> WORK TO COMPLETE
**1)** Reproduce the UK tax relief page from "For more information,  please" up to and including "will be withdrawn.", swapping "married couple" for "pair of spouses".
**2)** List the numbered tax reliefs that the UK tax relief page sets out.
***** TEXT EXTRACT
Info for UK Tax Payers

Tax Relief

For UK taxpayers, there are two key tax breaks to look for when it comes to investing in businesses on Eureeca. These can both be carried back retrospectively to the previous tax year.

EIS - Enterprise Investment Scheme

The Enterprise Investment Scheme is designed to help smaller, higher-risk companies raise finance by offering tax relief on new shares in those companies that qualify. For the investor, it’s a tax efficient way to invest in small companies.

The EIS is aimed at the wealthier, sophisticated investors. People can invest up to £1,000,000 in any tax year and receive 30% tax relief. However, they are locked into the scheme for a minimum of three years. EIS seeks to encourage investment into unlisted companies, just like the ones featured here.

REMEMBER - IN ORDER TO QUALIFY FOR THE RELIEF YOU WILL HAVE TO TIE UP YOUR MONEY FOR AT LEAST 3 YEARS


SEIS - Seed Enterprise Investment Scheme

SEIS is an offshoot of the Enterprise Investment Scheme (EIS. Its aim is to encourage seed investment in early stage companies. Investors, including directors, can receive initial tax relief of 50% on investments up to £100,000 and Capital Gains Tax (CGT) exemption for any gains on the SEIS shares. 

The maximum amount to be raised for each company is £150,000.


PLEASE NOTE:   The availability of any tax relief, including EIS and SEIS, depends on the individual circumstances of each investor and of the company concerned, and may be subject to change in the future. If you are in any doubt about the availability of any tax reliefs, or the tax treatment of your investment, you should obtain independent tax advice before proceeding with your investment.

For more information,  please see the HMRC website

What tax reliefs available


1. Income Tax Relief

There is no minimum investment through EIS in any one company in any one tax year. 

Tax relief of 30% can be claimed on investments (up to £1,000,000 in one tax year) giving a maximum tax reduction in any one year of £300,000, provided you have sufficient Income Tax liability to cover it.

EIS allowances are allocated individually; therefore a married couple could invest up to £2 million each tax year and be eligible for Income tax relief. The shares must be held for at least three years from the date of issue or the tax relief will be withdrawn.

People connected with the company are not eligible for Income Tax Relief on their shares.

2. Capital Gains Tax exemption (CGT)

Any gain is CGT free if the shares are held for at least three years and the income tax relief was claimed on them. Shares can be held for much longer and therefore potentially enable the investor to be accrue their CGT exemption over a long period of time which can be a great attraction.

3. Loss relief

If shares are disposed of at a loss, the investor can elect that the amount of the loss, less Income Tax relief given, can be set against income of the year in which they were disposed or, on income of the previous year instead of being set against any capital gains.

4. Capital Gains Tax deferral relief

Payment of CGT can be deferred when the gain is invested in shares of an EIS qualifying company. The gain can be made from the disposal of any kind of asset but the Investment must be made one year before or three years after the gain arose - connection to company does not matter. Unconnected investors are eligible for relief from both Income tax and CGT deferral relief.
**********
***** SUPPLIED ENTRIES
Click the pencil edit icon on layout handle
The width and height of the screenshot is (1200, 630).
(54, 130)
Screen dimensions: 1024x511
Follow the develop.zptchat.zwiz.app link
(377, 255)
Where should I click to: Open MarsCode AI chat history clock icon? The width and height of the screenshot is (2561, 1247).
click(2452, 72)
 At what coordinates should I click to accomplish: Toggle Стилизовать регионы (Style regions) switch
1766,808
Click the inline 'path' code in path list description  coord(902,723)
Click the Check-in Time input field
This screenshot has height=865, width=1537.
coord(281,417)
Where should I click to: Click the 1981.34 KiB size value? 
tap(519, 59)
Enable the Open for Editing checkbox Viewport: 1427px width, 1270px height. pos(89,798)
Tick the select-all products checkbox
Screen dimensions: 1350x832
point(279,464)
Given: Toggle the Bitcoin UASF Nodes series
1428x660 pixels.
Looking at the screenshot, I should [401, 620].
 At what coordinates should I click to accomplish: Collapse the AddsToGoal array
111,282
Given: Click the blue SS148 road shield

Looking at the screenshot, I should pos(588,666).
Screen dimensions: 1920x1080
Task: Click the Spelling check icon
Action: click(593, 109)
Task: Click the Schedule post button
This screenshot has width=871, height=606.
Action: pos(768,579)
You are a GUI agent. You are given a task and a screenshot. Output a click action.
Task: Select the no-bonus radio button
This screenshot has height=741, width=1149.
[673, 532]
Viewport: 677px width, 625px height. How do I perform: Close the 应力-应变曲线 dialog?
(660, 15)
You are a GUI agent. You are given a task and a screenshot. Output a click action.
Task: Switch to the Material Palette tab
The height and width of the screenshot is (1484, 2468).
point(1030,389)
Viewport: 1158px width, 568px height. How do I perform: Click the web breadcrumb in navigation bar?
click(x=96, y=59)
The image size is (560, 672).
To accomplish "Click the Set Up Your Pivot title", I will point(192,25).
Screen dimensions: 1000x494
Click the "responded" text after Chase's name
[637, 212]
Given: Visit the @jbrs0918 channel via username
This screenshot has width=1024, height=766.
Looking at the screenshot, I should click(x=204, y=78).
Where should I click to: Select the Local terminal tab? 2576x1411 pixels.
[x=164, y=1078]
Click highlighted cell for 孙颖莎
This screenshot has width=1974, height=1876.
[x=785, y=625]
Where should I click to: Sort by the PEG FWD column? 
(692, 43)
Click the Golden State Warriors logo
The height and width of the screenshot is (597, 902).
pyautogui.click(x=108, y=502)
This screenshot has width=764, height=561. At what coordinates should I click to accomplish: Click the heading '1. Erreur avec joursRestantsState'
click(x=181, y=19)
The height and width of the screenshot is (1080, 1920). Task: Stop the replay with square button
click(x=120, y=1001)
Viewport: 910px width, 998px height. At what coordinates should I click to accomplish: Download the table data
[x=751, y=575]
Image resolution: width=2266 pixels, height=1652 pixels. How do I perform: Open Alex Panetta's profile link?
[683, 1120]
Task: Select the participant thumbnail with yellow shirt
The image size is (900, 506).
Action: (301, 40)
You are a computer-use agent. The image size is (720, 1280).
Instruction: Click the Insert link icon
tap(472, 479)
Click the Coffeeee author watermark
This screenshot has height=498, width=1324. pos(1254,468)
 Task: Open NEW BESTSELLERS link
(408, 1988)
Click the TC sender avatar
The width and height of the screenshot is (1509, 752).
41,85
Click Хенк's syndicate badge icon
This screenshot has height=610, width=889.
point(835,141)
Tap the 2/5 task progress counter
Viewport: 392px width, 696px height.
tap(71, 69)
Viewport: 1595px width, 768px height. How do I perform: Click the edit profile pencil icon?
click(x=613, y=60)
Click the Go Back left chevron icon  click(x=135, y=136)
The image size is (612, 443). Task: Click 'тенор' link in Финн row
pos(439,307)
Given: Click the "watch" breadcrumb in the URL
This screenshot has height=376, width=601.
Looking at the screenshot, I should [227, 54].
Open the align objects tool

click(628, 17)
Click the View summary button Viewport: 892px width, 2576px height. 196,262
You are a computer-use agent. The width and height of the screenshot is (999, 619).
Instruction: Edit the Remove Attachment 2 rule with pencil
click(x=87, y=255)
**********
> WRITTEN RESPONSES
**1)**
For more information,  please see the HMRC website

What tax reliefs available


1. Income Tax Relief

There is no minimum investment through EIS in any one company in any one tax year. 

Tax relief of 30% can be claimed on investments (up to £1,000,000 in one tax year) giving a maximum tax reduction in any one year of £300,000, provided you have sufficient Income Tax liability to cover it.

EIS allowances are allocated individually; therefore a pair of spouses could invest up to £2 million each tax year and be eligible for Income tax relief. The shares must be held for at least three years from the date of issue or the tax relief will be withdrawn.

**2)**
1. Income Tax Relief
2. Capital Gains Tax exemption (CGT)
3. Loss relief
4. Capital Gains Tax deferral relief